Dataset entries
------------------------------------------------
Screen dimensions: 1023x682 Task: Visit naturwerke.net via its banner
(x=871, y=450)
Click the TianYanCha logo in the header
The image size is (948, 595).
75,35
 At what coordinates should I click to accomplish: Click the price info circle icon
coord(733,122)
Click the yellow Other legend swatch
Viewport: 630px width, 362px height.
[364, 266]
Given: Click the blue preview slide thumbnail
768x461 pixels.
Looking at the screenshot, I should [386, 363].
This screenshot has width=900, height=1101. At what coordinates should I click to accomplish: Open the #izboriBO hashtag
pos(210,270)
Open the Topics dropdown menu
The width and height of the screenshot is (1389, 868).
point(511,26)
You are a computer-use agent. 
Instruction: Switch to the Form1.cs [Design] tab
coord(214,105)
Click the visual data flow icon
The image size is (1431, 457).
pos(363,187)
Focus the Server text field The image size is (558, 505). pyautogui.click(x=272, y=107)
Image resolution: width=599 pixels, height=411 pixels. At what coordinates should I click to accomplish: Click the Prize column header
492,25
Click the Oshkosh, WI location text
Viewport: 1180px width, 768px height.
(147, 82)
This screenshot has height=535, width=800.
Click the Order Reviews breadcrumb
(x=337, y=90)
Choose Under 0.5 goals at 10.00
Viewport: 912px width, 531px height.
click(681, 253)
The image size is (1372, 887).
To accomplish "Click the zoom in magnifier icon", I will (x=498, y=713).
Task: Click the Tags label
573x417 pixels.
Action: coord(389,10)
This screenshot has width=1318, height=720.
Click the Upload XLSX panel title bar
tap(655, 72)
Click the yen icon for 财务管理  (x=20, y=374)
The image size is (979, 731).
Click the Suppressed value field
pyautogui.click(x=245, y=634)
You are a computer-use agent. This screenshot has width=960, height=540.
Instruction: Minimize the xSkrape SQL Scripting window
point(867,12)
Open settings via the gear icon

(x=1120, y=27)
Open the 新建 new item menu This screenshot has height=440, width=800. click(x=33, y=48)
------------------------------------------------
> Exercise goal:
Look through the entries above and list every line containing "agent".

> Response area:
You are a computer-use agent. 
You are a computer-use agent. This screenshot has width=960, height=540.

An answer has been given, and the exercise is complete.